Someone made a Website that allows you to make your own fake Donald Trump tweets, and I went to town.

I must have made a hundred of these suckers.

Can you blame me?

It’s so hard to resist making that narcissistic blowhard say whatever you want!

And it wasn’t just me.

It was all over my Facebook feed this weekend. All my virtual buddies were getting in on the act.

Perhaps that says something about me – I’m the kind of person that chooses to associate with people who would spend their precious leisure moments pretending to make the President-elect say stuff on Twitter.

But whatever. I guess that’s me.

Trump is the perfect target for ridicule. He’s going to be the chief executive of the United States, the Leader of the Free World, and he’s such a shallow, conceited asshole.

He’s lining up the worst kind of multi-millionaire white trash to populate his cabinet putting each person in exactly the position they’d be best suited to destroy.

He got into office exploiting middle America’s sexism and racism and, yes, economic hopelessness. These are the same folks who chide black people in Ferguson for rioting when a white cop gets off murdering a black teen. And then these same working class white folks go ahead and throw a brick through our collective windshield on election day!

Couldn’t you just turn over a squad car? Did you have to drive the whole freakin’ country into a ditch?

Anyway, it is what it is.

So in that spirit, I offer to you my favorite fake Trump tweets that I made over the weekend.

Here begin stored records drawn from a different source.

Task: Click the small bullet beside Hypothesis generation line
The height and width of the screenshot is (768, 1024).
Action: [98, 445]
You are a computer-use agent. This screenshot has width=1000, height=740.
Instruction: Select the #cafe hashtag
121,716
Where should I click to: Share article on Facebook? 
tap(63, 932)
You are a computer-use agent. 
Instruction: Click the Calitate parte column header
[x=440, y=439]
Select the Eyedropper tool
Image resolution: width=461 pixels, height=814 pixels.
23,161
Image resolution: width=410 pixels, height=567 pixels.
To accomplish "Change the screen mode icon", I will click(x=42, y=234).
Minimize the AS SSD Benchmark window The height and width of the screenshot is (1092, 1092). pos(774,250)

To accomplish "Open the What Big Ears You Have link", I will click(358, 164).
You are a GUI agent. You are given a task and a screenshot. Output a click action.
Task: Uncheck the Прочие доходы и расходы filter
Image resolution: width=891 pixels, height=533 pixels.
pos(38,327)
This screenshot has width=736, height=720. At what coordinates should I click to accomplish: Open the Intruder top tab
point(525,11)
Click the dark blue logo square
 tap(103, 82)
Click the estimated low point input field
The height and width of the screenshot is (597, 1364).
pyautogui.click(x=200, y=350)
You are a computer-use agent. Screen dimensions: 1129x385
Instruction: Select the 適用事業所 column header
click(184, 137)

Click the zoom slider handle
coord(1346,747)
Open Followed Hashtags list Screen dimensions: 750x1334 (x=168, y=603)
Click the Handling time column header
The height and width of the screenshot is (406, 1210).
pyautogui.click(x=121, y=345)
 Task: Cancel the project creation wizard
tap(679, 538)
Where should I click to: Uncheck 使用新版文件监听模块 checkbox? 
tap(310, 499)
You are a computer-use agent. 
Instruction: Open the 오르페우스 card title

Let me stress – these tweets are fake. Donald Trump did not write any of this. (I know it can be hard to tell given how erratic he is as a personality, which is such a comfort now that he’s going to have the nuclear codes.) In addition, all spelling and grammatical mistakes are intentional. Call it Twitter Verite.

Anyway, I start with this one:


StevenSinger3 Your blog is just terrible. It’s all union lies. Your a teacher. What do you know? Nothing. You make less than $100K. Sad.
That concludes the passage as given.